LETTER 159: MR. LOVELACE, TO JOHN BELFORD

Sunday.

Have been at church, Jack. —Behaved admirably well too! —My charmer is pleased with me now: —For I was exceedingly attentive to the discourse, and very ready in the auditor’s part of the service. —Eyes did not much wander. How could they? When the loveliest object, infinitely the loveliest, in the whole church, was in my view.

 

Dear creature! how fervent, how amiable, in her devotions! —I have got her to own, that she pray’d for me! —I hope a prayer from so excellent a mind will not be made in vain.

 

There is, after all, something beautifully solemn in devotion! —The Sabbath is a charming institution to keep the heart right, when it is right. One day in seven, how reasonable! —I think I’ll go to church once a day often. I fancy it will go a great way towards making me a reformed man. To see multitudes of well-appearing people, all joining in one reverent act: An exercise worthy of a sentient being! Yet it adds a sting or two to my former stings, when I think of my projects with regard to this charming creature. In my conscience, I believe, if I were to go constantly to church, I could not pursue them.

 

I had a scheme come into my head while there: But I will renounce it, because it obtruded itself upon me in so good a place. Excellent creature!How many ruins has she prevented by attaching me to herself!— by ingrossing my whole attention!

 

But let me tell thee what passed between us in my first visit of this morning; and then I will acquaint thee more largely with my good behaviour at church.

 

I could not be admitted till after eight. I found her ready prepared to go out. I pretended to be ignorant of her intention, having charged Dorcas not to own, that she had told me of it.

 

Going abroad, Madam?—with an air of indifference.

 

Yes, Sir; I intend to go to church.

 

I hope, Madam, I shall have the honour to attend you.

 

No: She design’d to take a chair, and go to the next church.

 

This startled me: A chair to carry her to the next church from Mrs. Sinclair’s, her right name not Sinclair, and to bring her back thither, in the face of people who might not think well of the house! There was no permitting That: —Yet I was to appear indifferent. —But said, I should take it for a favour, if she would permit me to attend her in a coach, as there was time for it, to St. Paul’s.

 

She made objections to the gaiety of my dress; and told me, that, if she went to St.
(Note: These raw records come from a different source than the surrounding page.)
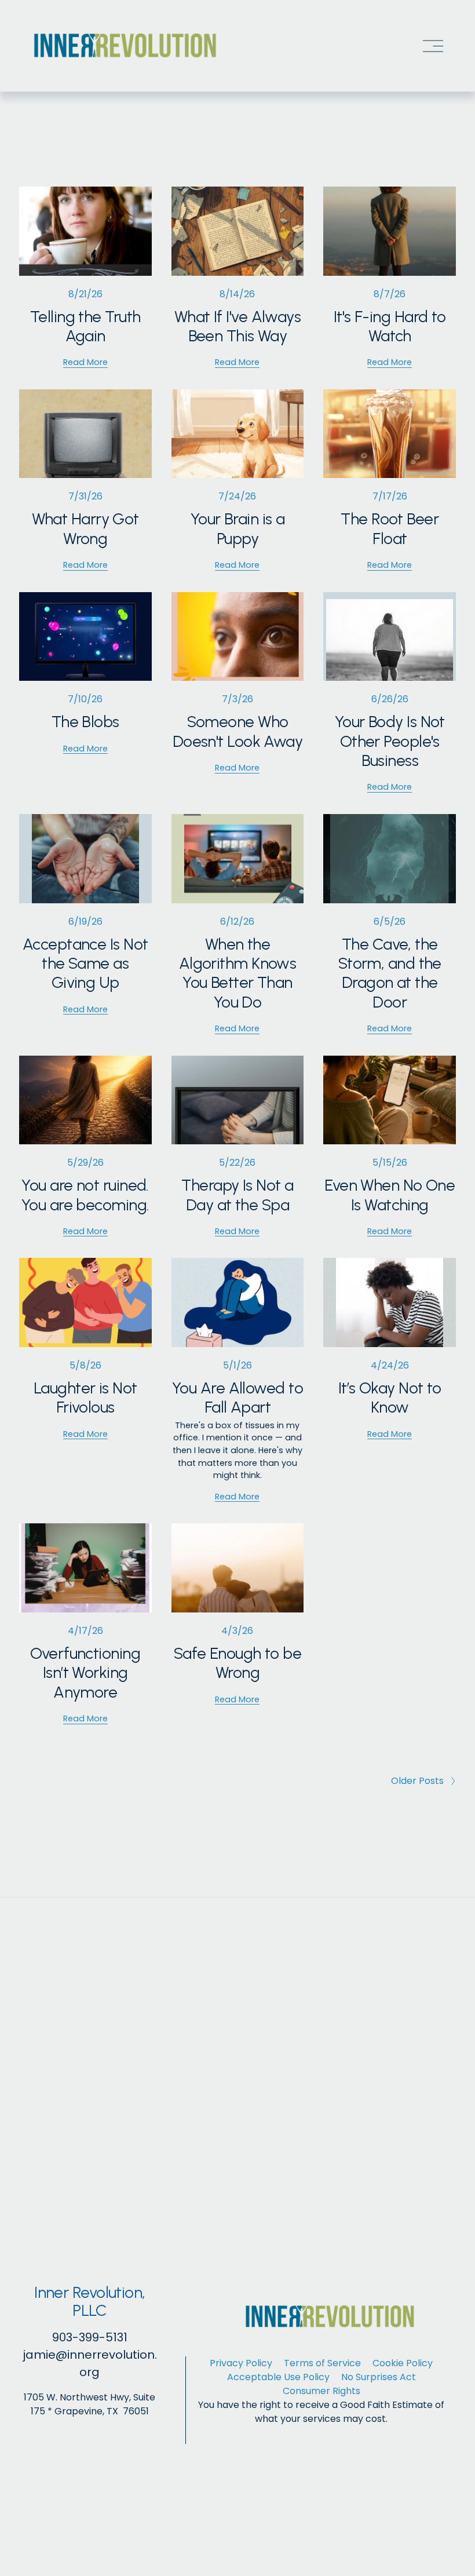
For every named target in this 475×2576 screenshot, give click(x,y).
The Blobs (85, 721)
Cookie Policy (402, 2363)
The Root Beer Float (390, 528)
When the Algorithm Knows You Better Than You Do (238, 973)
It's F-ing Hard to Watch (390, 326)
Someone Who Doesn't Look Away (238, 731)
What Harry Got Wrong (85, 528)
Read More (85, 362)
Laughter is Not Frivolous (85, 1397)
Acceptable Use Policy (278, 2377)
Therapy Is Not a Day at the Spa (237, 1195)
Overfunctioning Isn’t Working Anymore (85, 1673)
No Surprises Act (378, 2377)
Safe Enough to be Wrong (238, 1663)
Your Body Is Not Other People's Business (390, 741)
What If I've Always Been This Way (237, 326)
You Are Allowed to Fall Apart (237, 1397)
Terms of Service (322, 2363)
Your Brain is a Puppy (238, 528)
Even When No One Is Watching (389, 1195)
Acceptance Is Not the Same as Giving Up (85, 964)
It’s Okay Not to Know (389, 1397)
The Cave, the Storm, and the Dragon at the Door (389, 973)
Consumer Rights (321, 2391)
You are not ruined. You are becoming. (85, 1195)
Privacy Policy (241, 2363)
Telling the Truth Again (85, 326)
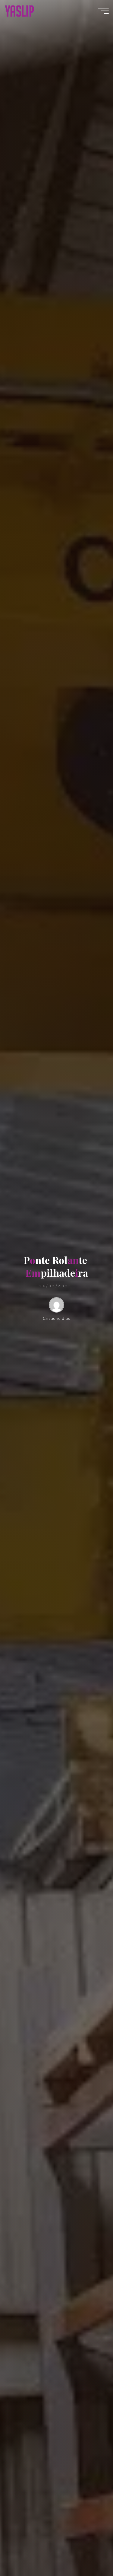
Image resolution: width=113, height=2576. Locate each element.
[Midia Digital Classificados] (19, 10)
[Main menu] (103, 11)
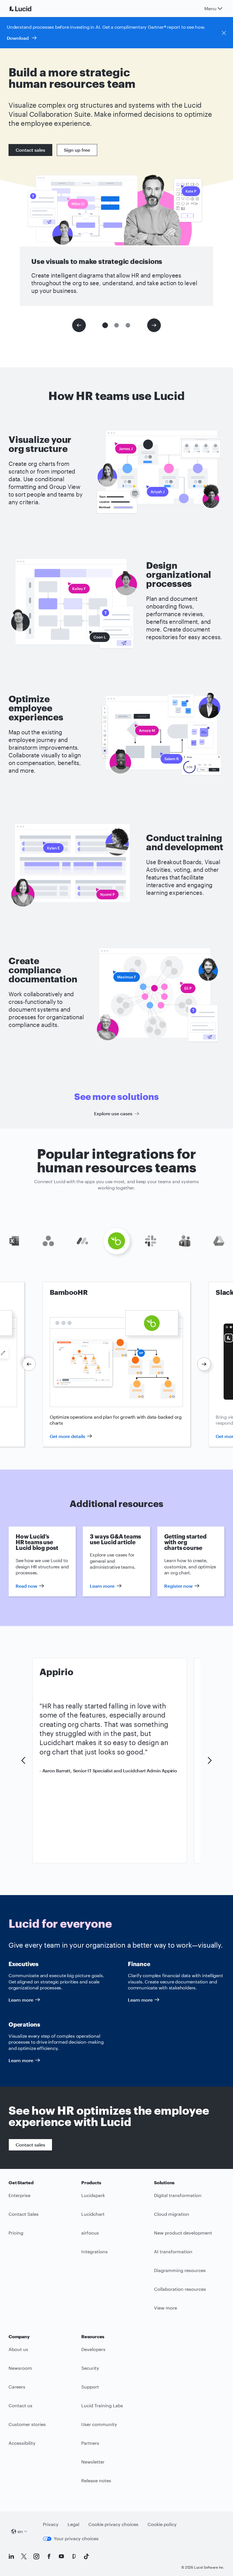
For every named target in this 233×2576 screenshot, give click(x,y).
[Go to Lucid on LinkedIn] (11, 2556)
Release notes (96, 2480)
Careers (17, 2386)
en (20, 2531)
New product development (183, 2232)
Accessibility (22, 2443)
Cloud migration (171, 2214)
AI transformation (173, 2251)
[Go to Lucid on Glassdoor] (74, 2556)
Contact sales (30, 150)
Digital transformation (177, 2195)
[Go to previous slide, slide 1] (79, 325)
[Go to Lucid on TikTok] (86, 2556)
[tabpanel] (116, 1364)
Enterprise (19, 2195)
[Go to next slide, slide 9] (204, 1364)
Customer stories (27, 2424)
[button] (105, 325)
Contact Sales (24, 2214)
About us (18, 2349)
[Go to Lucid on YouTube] (61, 2556)
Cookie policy (162, 2524)
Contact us (20, 2405)
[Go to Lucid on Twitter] (24, 2556)
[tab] (14, 1241)
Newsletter (93, 2461)
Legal (73, 2524)
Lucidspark (93, 2195)
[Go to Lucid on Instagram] (36, 2556)
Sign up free (77, 150)
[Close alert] (224, 32)
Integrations (94, 2251)
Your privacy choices (76, 2538)
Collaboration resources (180, 2289)
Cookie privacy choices (113, 2524)
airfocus (90, 2232)
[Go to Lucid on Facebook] (49, 2556)
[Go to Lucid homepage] (27, 8)
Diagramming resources (180, 2270)
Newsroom (20, 2368)
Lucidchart (93, 2214)
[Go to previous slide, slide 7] (29, 1364)
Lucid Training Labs (102, 2405)
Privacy (51, 2524)
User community (99, 2424)
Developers (93, 2349)
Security (90, 2368)
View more (165, 2307)
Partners (90, 2443)
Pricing (16, 2232)
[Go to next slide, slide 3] (154, 325)
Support (90, 2386)
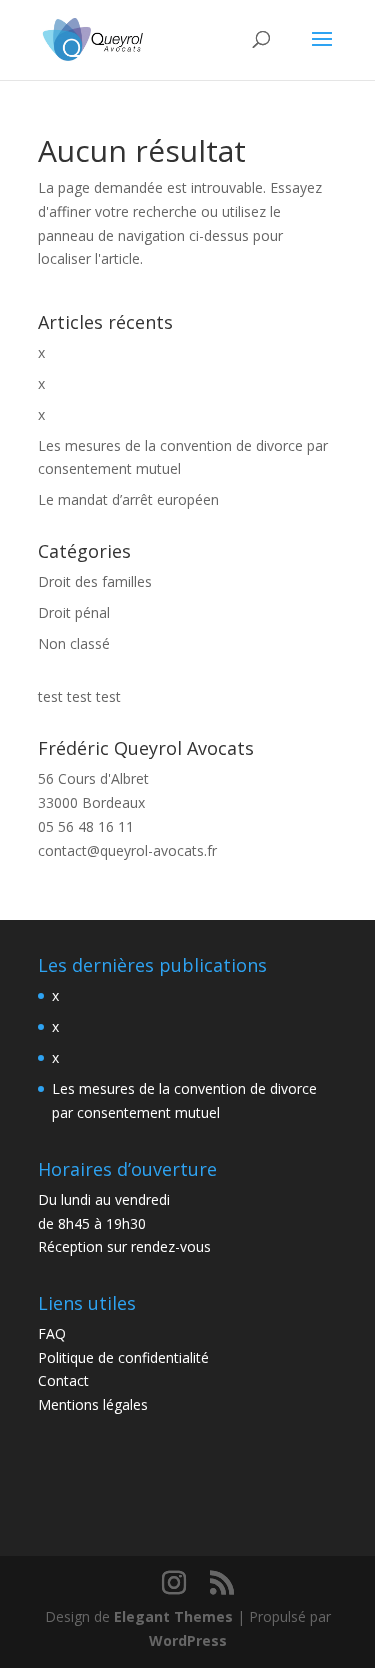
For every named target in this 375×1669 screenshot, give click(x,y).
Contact (63, 1380)
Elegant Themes (173, 1616)
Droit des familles (95, 581)
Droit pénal (74, 612)
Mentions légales (93, 1404)
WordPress (188, 1640)
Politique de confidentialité (123, 1357)
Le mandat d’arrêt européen (128, 499)
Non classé (74, 643)
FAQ (52, 1333)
Paul’s, she could go in a coach without me .

 

I objected Singleton and her brother, and offered to dress in the plainest suit I had.

 

I beg the favour of attending you, dear Madam, said I. I have not been at church a great while: We shall sit in different stalls: And the next time I go, I hope it will be to give myself a title to the greatest blessing I can receive.

 

She made some further objections: But at last permitted me the honour of attending her.

 

I got myself placed in her eye, that the time might not seem tedious to me; for we were there early. And I gain’d her good opinion, as I mention’d above, by my behaviour.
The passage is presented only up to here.